THE PROBLEM:
Using the records below, write out again exactly the lines that begin at the line containing "Français [option] (32, 2530)" and end at the line containing "تاريخ (99, 1741)", and no other lines.

Saved entries
◇ ◇ ◇ ◇
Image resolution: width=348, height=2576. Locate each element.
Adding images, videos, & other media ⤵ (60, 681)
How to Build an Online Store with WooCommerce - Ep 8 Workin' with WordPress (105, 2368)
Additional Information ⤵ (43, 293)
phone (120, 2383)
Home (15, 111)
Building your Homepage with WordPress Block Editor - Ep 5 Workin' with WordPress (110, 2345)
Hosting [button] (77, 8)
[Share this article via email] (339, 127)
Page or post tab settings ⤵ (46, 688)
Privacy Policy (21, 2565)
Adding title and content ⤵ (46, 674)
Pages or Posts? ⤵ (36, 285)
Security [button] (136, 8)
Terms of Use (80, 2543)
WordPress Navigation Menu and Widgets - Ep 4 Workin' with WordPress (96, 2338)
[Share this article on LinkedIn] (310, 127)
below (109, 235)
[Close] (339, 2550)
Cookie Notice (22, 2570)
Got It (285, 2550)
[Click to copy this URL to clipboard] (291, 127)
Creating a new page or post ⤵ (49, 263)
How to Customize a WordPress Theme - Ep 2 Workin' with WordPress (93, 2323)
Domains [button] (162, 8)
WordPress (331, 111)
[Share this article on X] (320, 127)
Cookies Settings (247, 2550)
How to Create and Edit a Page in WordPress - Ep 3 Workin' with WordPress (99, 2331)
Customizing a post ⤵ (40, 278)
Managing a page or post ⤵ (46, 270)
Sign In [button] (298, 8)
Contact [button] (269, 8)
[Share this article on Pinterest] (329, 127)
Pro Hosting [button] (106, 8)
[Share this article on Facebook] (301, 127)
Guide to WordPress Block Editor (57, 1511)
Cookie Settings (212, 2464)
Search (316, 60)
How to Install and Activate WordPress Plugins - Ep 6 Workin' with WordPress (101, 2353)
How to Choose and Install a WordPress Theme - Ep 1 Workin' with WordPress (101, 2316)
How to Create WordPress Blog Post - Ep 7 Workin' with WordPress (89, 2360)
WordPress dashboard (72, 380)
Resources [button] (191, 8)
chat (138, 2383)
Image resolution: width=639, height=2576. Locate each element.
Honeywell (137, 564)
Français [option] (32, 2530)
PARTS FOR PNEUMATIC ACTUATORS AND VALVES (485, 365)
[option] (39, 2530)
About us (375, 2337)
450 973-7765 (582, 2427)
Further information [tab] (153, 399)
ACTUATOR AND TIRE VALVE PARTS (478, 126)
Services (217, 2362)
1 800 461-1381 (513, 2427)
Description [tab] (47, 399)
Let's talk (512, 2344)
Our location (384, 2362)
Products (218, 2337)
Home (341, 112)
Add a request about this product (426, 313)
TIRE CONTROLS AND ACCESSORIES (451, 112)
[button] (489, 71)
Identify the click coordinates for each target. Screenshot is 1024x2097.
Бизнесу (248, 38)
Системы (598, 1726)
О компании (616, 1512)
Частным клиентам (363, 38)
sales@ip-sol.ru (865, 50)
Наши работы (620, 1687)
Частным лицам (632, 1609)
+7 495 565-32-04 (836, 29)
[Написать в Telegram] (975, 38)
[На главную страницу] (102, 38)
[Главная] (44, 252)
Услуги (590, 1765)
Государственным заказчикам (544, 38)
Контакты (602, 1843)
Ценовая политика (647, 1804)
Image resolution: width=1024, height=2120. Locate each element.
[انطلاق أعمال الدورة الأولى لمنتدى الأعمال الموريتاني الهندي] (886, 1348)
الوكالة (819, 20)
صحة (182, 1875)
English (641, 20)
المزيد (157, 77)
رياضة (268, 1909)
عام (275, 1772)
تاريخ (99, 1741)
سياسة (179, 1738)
◇ ◇ ◇ ◇
RESPONSE TO THIS TASK:
Français [option] (32, 2530)
PARTS FOR PNEUMATIC ACTUATORS AND VALVES (485, 365)
[option] (39, 2530)
About us (375, 2337)
450 973-7765 (582, 2427)
Further information [tab] (153, 399)
ACTUATOR AND TIRE VALVE PARTS (478, 126)
Services (217, 2362)
1 800 461-1381 (513, 2427)
Description [tab] (47, 399)
Let's talk (512, 2344)
Our location (384, 2362)
Products (218, 2337)
Home (341, 112)
Add a request about this product (426, 313)
TIRE CONTROLS AND ACCESSORIES (451, 112)
[button] (489, 71)
Identify the click coordinates for each target. Screenshot is 1024x2097.
Бизнесу (248, 38)
Системы (598, 1726)
О компании (616, 1512)
Частным клиентам (363, 38)
sales@ip-sol.ru (865, 50)
Наши работы (620, 1687)
Частным лицам (632, 1609)
+7 495 565-32-04 (836, 29)
[Написать в Telegram] (975, 38)
[На главную страницу] (102, 38)
[Главная] (44, 252)
Услуги (590, 1765)
Государственным заказчикам (544, 38)
Контакты (602, 1843)
Ценовая политика (647, 1804)
Image resolution: width=1024, height=2120. Locate each element.
[انطلاق أعمال الدورة الأولى لمنتدى الأعمال الموريتاني الهندي] (886, 1348)
الوكالة (819, 20)
صحة (182, 1875)
English (641, 20)
المزيد (157, 77)
رياضة (268, 1909)
عام (275, 1772)
تاريخ (99, 1741)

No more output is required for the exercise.